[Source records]
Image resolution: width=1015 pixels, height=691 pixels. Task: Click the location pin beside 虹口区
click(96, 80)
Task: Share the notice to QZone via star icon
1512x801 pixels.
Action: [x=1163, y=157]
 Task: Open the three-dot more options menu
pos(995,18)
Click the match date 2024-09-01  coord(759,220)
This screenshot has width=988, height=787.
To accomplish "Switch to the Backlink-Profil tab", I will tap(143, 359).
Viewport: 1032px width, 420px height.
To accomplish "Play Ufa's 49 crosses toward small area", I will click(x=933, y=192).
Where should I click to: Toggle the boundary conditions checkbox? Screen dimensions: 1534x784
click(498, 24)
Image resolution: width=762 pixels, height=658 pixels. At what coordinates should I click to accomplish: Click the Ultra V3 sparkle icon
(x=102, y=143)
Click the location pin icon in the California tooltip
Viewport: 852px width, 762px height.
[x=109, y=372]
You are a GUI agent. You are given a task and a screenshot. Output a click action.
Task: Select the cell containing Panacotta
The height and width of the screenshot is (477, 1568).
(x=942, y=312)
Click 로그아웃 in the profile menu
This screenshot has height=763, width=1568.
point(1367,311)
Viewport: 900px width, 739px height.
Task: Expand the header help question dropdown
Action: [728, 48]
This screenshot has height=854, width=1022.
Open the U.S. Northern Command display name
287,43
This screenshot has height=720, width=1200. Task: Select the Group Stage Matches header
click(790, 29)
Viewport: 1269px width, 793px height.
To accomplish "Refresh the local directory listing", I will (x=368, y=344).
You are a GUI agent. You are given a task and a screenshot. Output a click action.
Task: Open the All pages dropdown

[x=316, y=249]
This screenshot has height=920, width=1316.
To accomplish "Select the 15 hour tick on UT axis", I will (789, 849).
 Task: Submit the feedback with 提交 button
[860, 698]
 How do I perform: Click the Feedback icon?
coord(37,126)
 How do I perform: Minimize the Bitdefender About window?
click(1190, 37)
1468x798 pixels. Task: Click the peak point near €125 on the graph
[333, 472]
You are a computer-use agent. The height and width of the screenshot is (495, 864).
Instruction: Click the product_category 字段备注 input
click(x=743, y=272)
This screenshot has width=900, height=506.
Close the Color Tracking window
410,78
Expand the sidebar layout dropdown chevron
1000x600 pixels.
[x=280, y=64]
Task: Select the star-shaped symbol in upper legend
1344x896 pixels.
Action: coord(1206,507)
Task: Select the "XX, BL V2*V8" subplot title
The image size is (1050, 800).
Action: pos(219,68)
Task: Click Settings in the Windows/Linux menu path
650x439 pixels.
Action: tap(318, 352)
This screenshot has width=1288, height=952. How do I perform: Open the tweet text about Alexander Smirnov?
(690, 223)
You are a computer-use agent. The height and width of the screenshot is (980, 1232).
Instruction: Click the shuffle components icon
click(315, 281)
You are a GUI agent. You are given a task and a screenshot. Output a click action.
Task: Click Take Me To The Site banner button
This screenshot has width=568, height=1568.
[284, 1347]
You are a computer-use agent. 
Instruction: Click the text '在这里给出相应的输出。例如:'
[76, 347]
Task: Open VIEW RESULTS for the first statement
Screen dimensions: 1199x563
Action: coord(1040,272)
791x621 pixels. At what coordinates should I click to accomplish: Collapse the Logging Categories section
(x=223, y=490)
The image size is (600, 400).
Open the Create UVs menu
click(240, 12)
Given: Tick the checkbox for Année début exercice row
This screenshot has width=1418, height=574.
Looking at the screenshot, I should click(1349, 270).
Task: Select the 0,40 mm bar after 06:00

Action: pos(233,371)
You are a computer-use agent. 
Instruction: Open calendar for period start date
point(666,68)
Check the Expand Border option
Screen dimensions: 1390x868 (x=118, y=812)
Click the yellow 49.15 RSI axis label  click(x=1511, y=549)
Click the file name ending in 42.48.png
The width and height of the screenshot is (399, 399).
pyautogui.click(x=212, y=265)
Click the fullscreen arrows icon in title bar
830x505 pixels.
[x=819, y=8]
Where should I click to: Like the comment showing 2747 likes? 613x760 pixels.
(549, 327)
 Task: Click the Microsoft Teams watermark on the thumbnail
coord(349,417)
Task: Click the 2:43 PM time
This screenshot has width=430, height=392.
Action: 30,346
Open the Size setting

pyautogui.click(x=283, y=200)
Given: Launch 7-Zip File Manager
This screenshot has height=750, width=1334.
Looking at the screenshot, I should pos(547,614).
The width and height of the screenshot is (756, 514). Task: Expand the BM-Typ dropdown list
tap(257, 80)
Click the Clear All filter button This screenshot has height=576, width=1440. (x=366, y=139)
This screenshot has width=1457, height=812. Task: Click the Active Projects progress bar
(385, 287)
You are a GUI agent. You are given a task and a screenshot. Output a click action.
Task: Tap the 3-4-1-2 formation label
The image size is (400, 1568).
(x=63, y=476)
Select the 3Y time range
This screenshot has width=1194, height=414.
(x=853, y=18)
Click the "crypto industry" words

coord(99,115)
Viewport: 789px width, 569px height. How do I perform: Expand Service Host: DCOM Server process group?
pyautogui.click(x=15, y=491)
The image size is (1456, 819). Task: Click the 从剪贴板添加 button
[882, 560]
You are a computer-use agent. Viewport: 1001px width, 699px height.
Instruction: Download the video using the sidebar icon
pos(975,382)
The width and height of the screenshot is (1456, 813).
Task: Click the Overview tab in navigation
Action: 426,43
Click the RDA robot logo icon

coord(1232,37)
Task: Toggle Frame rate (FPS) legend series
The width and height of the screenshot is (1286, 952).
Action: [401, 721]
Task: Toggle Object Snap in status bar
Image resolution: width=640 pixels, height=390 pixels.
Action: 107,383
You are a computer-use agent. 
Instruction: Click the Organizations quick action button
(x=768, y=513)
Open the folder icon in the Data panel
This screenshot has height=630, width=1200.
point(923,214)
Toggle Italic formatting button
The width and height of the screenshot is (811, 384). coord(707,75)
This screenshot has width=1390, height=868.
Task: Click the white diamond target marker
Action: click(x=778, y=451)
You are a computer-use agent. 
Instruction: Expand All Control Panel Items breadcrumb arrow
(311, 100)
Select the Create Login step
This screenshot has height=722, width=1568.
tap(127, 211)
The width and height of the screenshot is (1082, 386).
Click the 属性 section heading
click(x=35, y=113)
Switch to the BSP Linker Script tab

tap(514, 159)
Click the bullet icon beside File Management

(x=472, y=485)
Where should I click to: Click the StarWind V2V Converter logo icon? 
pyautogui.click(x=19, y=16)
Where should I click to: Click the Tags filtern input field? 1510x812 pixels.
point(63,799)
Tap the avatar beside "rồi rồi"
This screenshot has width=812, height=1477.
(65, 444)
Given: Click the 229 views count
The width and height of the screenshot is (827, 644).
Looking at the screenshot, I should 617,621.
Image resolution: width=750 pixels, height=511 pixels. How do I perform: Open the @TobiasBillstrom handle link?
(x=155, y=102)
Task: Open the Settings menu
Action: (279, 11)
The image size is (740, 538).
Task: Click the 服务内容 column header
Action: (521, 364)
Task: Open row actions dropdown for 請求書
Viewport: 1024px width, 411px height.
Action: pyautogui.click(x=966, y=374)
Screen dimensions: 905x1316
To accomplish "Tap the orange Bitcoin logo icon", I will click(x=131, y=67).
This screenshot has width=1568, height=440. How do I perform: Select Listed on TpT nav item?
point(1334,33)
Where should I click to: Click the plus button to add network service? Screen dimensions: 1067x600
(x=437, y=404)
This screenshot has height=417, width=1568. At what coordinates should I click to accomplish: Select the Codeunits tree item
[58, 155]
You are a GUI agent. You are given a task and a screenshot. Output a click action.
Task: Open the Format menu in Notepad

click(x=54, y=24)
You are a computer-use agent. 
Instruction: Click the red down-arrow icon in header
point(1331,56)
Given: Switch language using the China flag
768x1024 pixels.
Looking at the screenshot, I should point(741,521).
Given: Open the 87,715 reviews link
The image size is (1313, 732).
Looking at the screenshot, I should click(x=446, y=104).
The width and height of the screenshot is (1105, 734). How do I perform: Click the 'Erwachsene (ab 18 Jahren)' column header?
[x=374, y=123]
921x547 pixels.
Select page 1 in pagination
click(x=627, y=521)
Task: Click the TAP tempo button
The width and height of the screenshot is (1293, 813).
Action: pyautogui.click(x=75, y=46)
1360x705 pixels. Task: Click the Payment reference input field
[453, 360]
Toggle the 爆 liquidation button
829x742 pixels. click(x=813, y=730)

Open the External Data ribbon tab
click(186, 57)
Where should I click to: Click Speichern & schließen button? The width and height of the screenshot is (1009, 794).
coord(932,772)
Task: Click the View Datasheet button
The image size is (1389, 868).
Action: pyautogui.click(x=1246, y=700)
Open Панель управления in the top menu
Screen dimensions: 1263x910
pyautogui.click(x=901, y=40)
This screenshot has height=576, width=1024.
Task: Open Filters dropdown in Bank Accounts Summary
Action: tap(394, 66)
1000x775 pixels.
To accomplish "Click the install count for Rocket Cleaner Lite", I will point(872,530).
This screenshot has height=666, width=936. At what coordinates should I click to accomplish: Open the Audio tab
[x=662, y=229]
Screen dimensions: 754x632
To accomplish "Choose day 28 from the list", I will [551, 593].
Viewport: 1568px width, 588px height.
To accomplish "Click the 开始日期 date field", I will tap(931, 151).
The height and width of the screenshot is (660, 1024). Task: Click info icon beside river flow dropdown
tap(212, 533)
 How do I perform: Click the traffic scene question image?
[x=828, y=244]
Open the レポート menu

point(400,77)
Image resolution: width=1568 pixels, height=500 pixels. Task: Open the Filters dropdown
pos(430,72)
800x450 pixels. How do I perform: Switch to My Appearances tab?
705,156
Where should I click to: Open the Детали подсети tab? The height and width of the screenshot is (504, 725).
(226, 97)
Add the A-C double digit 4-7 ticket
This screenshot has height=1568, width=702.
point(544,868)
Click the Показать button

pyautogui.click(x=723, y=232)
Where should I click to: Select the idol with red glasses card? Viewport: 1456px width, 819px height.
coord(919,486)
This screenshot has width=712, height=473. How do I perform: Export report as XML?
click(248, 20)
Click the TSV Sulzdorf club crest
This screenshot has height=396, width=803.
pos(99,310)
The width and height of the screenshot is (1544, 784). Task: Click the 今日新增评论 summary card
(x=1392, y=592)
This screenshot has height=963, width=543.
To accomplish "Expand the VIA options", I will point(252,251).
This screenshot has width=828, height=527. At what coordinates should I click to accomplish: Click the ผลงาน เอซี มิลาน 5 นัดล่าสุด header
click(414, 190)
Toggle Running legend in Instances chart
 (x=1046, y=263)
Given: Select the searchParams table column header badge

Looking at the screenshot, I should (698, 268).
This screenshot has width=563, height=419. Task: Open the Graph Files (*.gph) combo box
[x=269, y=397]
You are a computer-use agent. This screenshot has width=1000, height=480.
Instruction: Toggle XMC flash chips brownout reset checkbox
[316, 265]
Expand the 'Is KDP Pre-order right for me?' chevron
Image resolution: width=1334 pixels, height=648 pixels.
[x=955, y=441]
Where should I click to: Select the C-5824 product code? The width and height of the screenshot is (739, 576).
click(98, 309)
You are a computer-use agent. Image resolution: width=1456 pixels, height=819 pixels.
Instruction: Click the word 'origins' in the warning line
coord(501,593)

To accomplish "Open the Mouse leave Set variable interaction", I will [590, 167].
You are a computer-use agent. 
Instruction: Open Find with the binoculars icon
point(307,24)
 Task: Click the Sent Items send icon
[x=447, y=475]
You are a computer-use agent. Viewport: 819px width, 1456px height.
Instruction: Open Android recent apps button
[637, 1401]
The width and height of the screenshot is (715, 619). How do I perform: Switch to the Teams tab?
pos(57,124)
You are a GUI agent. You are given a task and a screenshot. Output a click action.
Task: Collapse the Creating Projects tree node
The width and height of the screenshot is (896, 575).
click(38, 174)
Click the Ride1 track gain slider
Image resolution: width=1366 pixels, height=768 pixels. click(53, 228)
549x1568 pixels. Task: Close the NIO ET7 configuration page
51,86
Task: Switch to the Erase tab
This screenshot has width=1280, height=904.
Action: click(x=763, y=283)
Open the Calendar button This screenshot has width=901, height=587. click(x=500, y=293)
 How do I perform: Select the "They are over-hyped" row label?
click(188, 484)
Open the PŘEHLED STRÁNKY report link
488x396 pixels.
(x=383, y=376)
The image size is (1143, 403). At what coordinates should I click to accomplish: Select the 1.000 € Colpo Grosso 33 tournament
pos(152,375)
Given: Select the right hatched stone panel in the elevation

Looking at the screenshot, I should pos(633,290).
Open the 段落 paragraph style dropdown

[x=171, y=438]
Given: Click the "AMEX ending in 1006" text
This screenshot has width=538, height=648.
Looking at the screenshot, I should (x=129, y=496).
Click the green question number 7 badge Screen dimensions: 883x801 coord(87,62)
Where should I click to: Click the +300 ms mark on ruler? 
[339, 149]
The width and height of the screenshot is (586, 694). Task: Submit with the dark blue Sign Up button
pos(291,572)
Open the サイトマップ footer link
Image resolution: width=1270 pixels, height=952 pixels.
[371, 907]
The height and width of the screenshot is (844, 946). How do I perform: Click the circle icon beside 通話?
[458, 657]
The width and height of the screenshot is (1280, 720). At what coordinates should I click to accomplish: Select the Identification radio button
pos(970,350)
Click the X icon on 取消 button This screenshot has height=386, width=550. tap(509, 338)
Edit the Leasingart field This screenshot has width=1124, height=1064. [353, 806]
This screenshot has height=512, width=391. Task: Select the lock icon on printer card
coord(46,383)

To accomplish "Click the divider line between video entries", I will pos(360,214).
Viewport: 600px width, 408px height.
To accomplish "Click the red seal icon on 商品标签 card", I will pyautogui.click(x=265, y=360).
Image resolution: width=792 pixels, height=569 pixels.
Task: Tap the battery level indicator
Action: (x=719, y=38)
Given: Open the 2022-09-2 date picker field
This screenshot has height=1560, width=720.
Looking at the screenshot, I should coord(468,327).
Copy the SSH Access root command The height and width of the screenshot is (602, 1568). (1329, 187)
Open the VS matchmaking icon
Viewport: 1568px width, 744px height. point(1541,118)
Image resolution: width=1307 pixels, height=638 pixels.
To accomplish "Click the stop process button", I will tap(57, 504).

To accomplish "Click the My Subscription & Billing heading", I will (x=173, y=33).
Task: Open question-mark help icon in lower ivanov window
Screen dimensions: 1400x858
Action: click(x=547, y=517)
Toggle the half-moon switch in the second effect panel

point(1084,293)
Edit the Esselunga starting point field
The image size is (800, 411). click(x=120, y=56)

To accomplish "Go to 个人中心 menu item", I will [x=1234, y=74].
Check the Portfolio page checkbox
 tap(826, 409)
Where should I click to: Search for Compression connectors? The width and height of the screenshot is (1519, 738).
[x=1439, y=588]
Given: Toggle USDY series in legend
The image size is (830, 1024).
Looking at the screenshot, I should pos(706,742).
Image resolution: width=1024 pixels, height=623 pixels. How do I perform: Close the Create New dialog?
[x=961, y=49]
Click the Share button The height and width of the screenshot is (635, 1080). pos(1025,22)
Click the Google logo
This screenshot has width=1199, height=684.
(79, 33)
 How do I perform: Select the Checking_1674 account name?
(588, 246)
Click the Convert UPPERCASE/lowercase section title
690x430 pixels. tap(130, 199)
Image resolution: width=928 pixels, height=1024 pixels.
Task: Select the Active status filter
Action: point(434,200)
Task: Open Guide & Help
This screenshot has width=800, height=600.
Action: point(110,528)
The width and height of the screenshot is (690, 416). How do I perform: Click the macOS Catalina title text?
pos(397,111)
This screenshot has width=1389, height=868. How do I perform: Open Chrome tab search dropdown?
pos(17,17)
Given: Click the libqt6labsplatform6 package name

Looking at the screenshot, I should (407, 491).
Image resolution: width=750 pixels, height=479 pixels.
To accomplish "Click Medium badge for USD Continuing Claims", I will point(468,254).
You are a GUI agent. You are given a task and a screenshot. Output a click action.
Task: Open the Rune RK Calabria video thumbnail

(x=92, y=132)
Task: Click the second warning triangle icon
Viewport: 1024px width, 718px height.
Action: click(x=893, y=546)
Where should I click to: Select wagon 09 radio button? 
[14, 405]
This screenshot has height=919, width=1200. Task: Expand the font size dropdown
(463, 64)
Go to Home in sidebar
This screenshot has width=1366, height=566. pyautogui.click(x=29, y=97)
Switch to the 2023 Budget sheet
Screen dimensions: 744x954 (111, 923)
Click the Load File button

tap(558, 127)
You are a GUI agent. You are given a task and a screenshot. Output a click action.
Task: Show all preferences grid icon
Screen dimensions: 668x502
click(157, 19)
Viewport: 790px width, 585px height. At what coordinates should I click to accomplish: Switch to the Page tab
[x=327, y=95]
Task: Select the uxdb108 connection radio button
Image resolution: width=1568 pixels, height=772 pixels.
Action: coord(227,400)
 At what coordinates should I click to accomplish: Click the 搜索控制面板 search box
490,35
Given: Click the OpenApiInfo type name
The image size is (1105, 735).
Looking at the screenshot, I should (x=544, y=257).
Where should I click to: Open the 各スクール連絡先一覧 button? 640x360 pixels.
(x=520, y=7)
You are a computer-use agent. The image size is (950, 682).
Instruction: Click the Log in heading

Instructions to follow: The answer should be all lines from the entries above that hold the word "ending".

Solution for this problem:
Click the file name ending in 42.48.png
Given: Click the "AMEX ending in 1006" text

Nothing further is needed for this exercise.